I was so thrilled to be on TV, and so excited to find myself trading remarks with such a lovely and famous woman, that I lost any fears I might have had and just let fly. Never, I thought, had I been so brilliant, so spontaneous, so animated and witty. In fact, at one point about midway through the interview, I was absolutely stunned to see Jane's hand creep out under the cover of the desk and rest gently, but firmly, on my right thigh. She spread her fingers and squeezed me.
She wants me! Jane Pauley wants me! I could not believe it. My life had just changed completely.
Somehow, I was able to control myself enough to get through the rest of the interview, still speaking English and mostly making sense. But when it was over, I was surprised to see Jane get up from her chair, as if nothing had transpired between us, and casually mosey off to antoher part of the studio for her next setup.
Oh, I get it, I thought. She doesn't want her coworkers to know what's going on. She wants to keep this thing under wraps until we can can together again, in private, away from all these prying eyes.
I nodded and threw her an understanding smile as I left the studio - she looked slightly puzzled - and when I got home I called my mother to see how my first network television appearance had gone over in the Midwest.
"You were fine, Punky," she said, but without quite as much enthusiasm as I had hoped. "Very interesting."

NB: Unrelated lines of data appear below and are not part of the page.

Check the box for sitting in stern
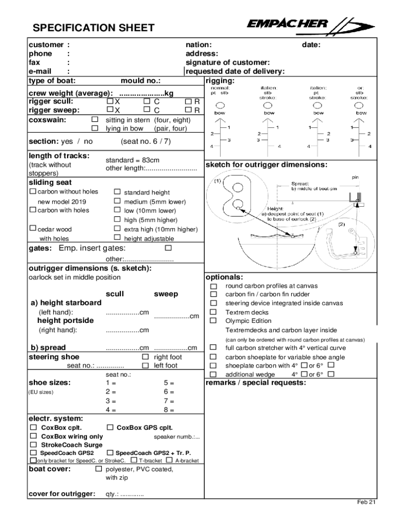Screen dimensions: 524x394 [94, 120]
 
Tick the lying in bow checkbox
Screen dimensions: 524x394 [94, 128]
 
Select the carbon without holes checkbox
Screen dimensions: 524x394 [33, 192]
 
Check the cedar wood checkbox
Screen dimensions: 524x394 [33, 229]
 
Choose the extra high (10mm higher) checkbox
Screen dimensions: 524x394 [117, 229]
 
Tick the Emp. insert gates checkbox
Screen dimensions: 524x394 [167, 248]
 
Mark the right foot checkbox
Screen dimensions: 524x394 [145, 357]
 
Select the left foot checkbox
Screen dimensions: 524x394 [145, 365]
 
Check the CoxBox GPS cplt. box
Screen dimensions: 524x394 [110, 427]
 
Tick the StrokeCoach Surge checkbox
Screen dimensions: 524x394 [33, 445]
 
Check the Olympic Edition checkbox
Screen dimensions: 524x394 [214, 321]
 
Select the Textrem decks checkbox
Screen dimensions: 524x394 [214, 312]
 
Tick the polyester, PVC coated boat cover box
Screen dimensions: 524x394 [99, 469]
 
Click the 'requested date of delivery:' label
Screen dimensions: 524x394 [235, 72]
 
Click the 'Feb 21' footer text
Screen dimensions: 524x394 [366, 502]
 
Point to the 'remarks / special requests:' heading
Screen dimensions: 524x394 [255, 383]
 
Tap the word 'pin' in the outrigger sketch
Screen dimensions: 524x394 [355, 177]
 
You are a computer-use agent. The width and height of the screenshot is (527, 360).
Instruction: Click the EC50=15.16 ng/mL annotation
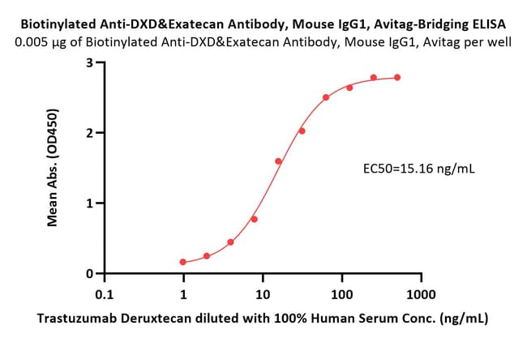[419, 169]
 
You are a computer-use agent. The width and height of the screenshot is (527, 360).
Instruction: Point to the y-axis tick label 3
[89, 63]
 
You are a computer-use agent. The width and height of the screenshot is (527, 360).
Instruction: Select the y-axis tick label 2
[89, 133]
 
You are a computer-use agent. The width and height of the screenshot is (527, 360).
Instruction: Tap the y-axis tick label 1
[89, 204]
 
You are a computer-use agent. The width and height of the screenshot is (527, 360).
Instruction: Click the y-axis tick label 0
[89, 273]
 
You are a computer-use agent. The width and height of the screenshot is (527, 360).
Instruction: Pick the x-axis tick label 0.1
[105, 295]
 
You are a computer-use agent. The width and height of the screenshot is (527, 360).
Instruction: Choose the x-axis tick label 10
[263, 295]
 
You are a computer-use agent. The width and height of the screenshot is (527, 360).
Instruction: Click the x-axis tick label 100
[342, 295]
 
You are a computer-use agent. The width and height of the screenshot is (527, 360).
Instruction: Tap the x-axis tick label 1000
[421, 295]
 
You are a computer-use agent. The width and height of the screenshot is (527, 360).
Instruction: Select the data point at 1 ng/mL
[183, 262]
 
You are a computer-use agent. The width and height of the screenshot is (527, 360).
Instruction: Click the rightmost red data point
[397, 78]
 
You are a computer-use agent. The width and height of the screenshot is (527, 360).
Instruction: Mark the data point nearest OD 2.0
[302, 131]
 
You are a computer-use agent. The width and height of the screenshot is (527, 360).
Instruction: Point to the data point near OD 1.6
[278, 161]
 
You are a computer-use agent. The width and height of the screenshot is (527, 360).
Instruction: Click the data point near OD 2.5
[326, 97]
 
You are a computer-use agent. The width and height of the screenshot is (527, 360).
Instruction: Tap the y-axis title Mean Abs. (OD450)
[53, 167]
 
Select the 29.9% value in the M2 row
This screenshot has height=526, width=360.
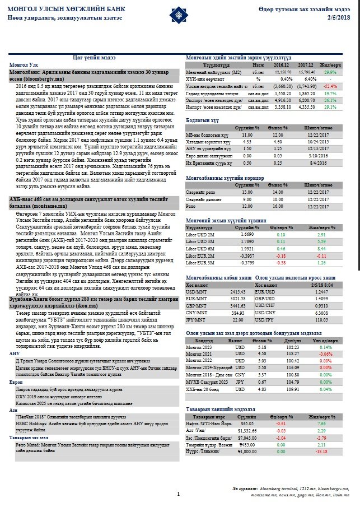coord(330,73)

"I hope so - the book went on sale last week." I waited for another compliment. None was forthcoming. I went fishing. "You know, Jane Pauley and I were really getting along," I said. "Did that come across?"
"Oh yes. You were clearly very excited."
"Yes. In fact, you were swiveling back and forth in your chair so much, it was a wonder she didn't get seasick sitting next to you."
That passage to me, was worth the price of the book. I still like "how to write" books and read them.